ACTIVITY:
Transcribe the full listing with no word altered.

══ RECORDS PROVIDED ══

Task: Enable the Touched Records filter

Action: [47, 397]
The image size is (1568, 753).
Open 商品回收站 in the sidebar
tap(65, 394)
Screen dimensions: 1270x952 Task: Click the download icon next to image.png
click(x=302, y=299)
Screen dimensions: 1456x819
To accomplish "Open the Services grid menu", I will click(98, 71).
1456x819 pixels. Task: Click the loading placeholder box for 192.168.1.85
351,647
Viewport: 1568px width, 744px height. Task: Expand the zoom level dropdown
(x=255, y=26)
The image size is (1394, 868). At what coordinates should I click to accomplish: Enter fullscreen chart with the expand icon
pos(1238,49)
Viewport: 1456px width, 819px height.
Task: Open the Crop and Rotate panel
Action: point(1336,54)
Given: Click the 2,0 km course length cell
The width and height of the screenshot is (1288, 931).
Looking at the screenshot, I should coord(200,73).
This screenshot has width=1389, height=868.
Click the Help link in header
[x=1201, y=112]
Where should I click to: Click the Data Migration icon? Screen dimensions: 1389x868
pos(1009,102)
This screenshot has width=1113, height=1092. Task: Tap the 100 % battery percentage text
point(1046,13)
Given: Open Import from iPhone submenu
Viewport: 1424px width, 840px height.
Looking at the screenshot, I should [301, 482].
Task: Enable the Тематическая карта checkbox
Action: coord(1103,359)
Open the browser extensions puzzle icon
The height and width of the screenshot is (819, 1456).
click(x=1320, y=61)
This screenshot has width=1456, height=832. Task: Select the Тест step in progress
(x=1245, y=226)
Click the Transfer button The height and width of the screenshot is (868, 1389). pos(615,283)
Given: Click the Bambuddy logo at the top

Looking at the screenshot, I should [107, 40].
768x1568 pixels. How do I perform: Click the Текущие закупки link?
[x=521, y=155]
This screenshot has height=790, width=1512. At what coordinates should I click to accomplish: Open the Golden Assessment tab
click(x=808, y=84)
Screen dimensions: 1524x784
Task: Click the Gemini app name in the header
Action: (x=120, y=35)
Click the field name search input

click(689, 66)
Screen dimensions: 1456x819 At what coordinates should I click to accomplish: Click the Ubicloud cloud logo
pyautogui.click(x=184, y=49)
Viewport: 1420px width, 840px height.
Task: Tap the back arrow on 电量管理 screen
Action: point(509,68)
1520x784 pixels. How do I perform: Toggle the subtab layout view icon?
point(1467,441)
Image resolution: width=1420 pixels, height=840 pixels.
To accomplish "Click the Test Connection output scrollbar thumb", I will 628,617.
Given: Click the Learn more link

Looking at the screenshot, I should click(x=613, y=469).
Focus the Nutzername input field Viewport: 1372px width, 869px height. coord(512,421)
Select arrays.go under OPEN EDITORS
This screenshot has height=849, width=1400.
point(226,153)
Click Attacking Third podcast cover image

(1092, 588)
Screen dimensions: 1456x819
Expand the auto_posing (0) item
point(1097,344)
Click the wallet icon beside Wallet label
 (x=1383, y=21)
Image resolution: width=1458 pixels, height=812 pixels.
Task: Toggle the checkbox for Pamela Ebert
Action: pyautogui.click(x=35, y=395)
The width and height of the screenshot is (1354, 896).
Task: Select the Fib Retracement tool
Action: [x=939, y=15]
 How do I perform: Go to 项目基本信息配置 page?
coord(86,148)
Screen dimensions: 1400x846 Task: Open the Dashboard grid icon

═══

RESULT:
Task: Enable the Touched Records filter

Action: [47, 397]
The image size is (1568, 753).
Open 商品回收站 in the sidebar
tap(65, 394)
Screen dimensions: 1270x952 Task: Click the download icon next to image.png
click(x=302, y=299)
Screen dimensions: 1456x819
To accomplish "Open the Services grid menu", I will click(98, 71).
1456x819 pixels. Task: Click the loading placeholder box for 192.168.1.85
351,647
Viewport: 1568px width, 744px height. Task: Expand the zoom level dropdown
(x=255, y=26)
The image size is (1394, 868). At what coordinates should I click to accomplish: Enter fullscreen chart with the expand icon
pos(1238,49)
Viewport: 1456px width, 819px height.
Task: Open the Crop and Rotate panel
Action: point(1336,54)
Given: Click the 2,0 km course length cell
The width and height of the screenshot is (1288, 931).
Looking at the screenshot, I should coord(200,73).
This screenshot has width=1389, height=868.
Click the Help link in header
[x=1201, y=112]
Where should I click to: Click the Data Migration icon? Screen dimensions: 1389x868
pos(1009,102)
This screenshot has width=1113, height=1092. Task: Tap the 100 % battery percentage text
point(1046,13)
Given: Open Import from iPhone submenu
Viewport: 1424px width, 840px height.
Looking at the screenshot, I should [301, 482].
Task: Enable the Тематическая карта checkbox
Action: coord(1103,359)
Open the browser extensions puzzle icon
The height and width of the screenshot is (819, 1456).
click(x=1320, y=61)
This screenshot has width=1456, height=832. Task: Select the Тест step in progress
(x=1245, y=226)
Click the Transfer button The height and width of the screenshot is (868, 1389). pos(615,283)
Given: Click the Bambuddy logo at the top

Looking at the screenshot, I should [107, 40].
768x1568 pixels. How do I perform: Click the Текущие закупки link?
[x=521, y=155]
This screenshot has height=790, width=1512. At what coordinates should I click to accomplish: Open the Golden Assessment tab
click(x=808, y=84)
Screen dimensions: 1524x784
Task: Click the Gemini app name in the header
Action: (x=120, y=35)
Click the field name search input

click(689, 66)
Screen dimensions: 1456x819 At what coordinates should I click to accomplish: Click the Ubicloud cloud logo
pyautogui.click(x=184, y=49)
Viewport: 1420px width, 840px height.
Task: Tap the back arrow on 电量管理 screen
Action: point(509,68)
1520x784 pixels. How do I perform: Toggle the subtab layout view icon?
point(1467,441)
Image resolution: width=1420 pixels, height=840 pixels.
To accomplish "Click the Test Connection output scrollbar thumb", I will 628,617.
Given: Click the Learn more link

Looking at the screenshot, I should click(x=613, y=469).
Focus the Nutzername input field Viewport: 1372px width, 869px height. coord(512,421)
Select arrays.go under OPEN EDITORS
This screenshot has height=849, width=1400.
point(226,153)
Click Attacking Third podcast cover image

(1092, 588)
Screen dimensions: 1456x819
Expand the auto_posing (0) item
point(1097,344)
Click the wallet icon beside Wallet label
 (x=1383, y=21)
Image resolution: width=1458 pixels, height=812 pixels.
Task: Toggle the checkbox for Pamela Ebert
Action: pyautogui.click(x=35, y=395)
The width and height of the screenshot is (1354, 896).
Task: Select the Fib Retracement tool
Action: [x=939, y=15]
 How do I perform: Go to 项目基本信息配置 page?
coord(86,148)
Screen dimensions: 1400x846 Task: Open the Dashboard grid icon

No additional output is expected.